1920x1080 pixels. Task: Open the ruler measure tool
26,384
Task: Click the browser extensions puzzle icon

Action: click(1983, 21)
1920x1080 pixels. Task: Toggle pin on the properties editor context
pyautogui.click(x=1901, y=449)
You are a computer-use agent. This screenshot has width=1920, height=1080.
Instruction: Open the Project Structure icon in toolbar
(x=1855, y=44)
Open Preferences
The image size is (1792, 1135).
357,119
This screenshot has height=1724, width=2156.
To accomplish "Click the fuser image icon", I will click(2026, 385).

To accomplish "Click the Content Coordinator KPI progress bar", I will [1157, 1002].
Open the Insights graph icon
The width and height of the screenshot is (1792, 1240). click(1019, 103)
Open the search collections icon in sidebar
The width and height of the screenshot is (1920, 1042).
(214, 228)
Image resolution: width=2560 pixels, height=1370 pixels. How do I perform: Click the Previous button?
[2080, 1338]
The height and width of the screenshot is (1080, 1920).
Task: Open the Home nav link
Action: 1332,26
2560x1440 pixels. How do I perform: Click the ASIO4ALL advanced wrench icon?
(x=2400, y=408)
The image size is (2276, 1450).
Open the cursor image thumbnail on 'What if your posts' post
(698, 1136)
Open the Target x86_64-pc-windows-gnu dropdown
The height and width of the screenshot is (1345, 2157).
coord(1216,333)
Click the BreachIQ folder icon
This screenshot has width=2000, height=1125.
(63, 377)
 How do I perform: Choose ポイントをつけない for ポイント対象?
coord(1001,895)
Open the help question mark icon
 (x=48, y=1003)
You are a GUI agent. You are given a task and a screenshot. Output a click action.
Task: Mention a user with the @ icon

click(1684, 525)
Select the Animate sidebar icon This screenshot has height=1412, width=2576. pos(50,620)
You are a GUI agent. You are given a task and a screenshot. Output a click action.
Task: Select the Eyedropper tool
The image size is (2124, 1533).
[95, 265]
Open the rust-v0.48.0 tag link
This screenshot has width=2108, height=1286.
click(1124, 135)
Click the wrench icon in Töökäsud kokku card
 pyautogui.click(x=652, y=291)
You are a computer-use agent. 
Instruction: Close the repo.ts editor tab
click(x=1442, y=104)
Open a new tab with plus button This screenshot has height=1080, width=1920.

#### What the task requires
Set down each record again, exactly as written.

#### Written response
1920x1080 pixels. Task: Open the ruler measure tool
26,384
Task: Click the browser extensions puzzle icon

Action: click(1983, 21)
1920x1080 pixels. Task: Toggle pin on the properties editor context
pyautogui.click(x=1901, y=449)
You are a computer-use agent. This screenshot has width=1920, height=1080.
Instruction: Open the Project Structure icon in toolbar
(x=1855, y=44)
Open Preferences
The image size is (1792, 1135).
357,119
This screenshot has height=1724, width=2156.
To accomplish "Click the fuser image icon", I will click(2026, 385).

To accomplish "Click the Content Coordinator KPI progress bar", I will [1157, 1002].
Open the Insights graph icon
The width and height of the screenshot is (1792, 1240). click(1019, 103)
Open the search collections icon in sidebar
The width and height of the screenshot is (1920, 1042).
(214, 228)
Image resolution: width=2560 pixels, height=1370 pixels. How do I perform: Click the Previous button?
[2080, 1338]
The height and width of the screenshot is (1080, 1920).
Task: Open the Home nav link
Action: 1332,26
2560x1440 pixels. How do I perform: Click the ASIO4ALL advanced wrench icon?
(x=2400, y=408)
The image size is (2276, 1450).
Open the cursor image thumbnail on 'What if your posts' post
(698, 1136)
Open the Target x86_64-pc-windows-gnu dropdown
The height and width of the screenshot is (1345, 2157).
coord(1216,333)
Click the BreachIQ folder icon
This screenshot has width=2000, height=1125.
(63, 377)
 How do I perform: Choose ポイントをつけない for ポイント対象?
coord(1001,895)
Open the help question mark icon
 (x=48, y=1003)
You are a GUI agent. You are given a task and a screenshot. Output a click action.
Task: Mention a user with the @ icon

click(1684, 525)
Select the Animate sidebar icon This screenshot has height=1412, width=2576. pos(50,620)
You are a GUI agent. You are given a task and a screenshot. Output a click action.
Task: Select the Eyedropper tool
The image size is (2124, 1533).
[95, 265]
Open the rust-v0.48.0 tag link
This screenshot has width=2108, height=1286.
click(1124, 135)
Click the wrench icon in Töökäsud kokku card
 pyautogui.click(x=652, y=291)
You are a computer-use agent. 
Instruction: Close the repo.ts editor tab
click(x=1442, y=104)
Open a new tab with plus button This screenshot has height=1080, width=1920.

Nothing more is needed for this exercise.